**Set problem**
Which lines of the records contain the string "width"? Find every such line and copy it in full, matching case exactly.

**Records provided**
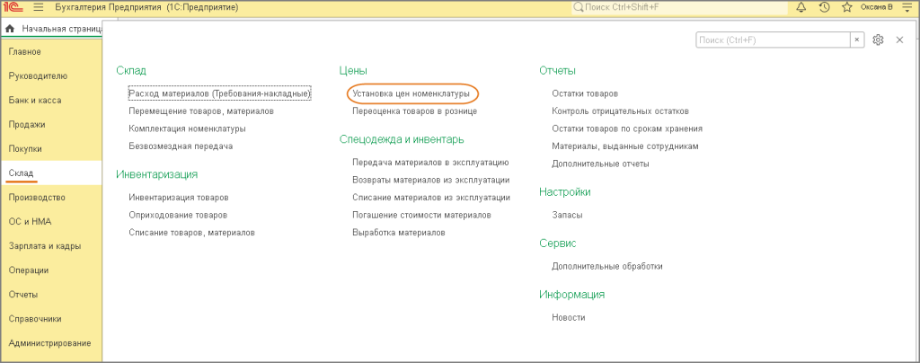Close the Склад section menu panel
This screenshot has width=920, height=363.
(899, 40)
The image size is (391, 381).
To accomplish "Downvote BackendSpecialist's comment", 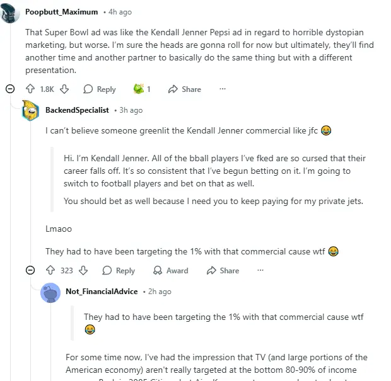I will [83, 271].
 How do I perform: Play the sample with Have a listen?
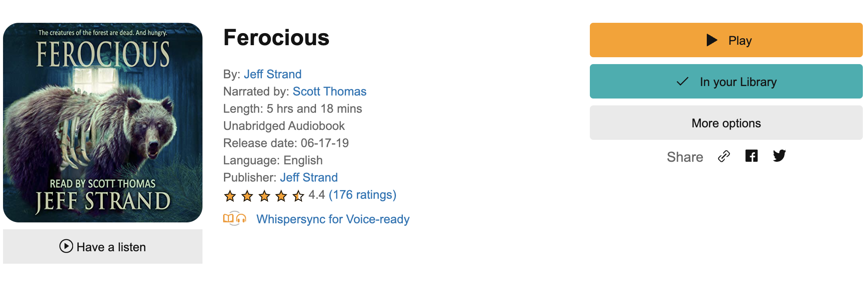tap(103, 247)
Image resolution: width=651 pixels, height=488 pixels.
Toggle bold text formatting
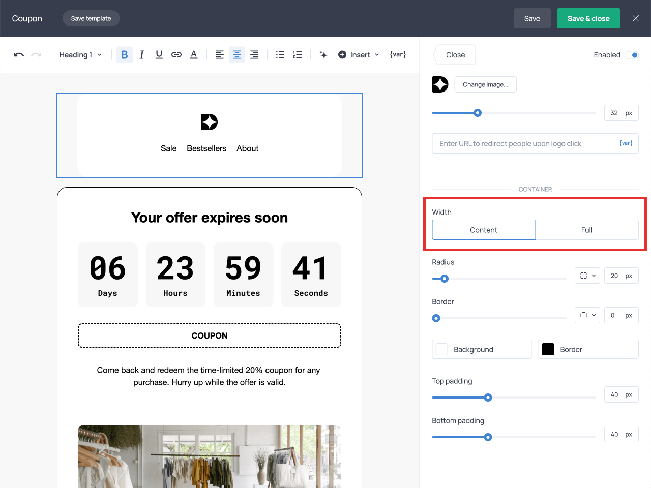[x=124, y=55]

**Written solution**
This screenshot has width=920, height=363.
Image resolution: width=651 pixels, height=488 pixels.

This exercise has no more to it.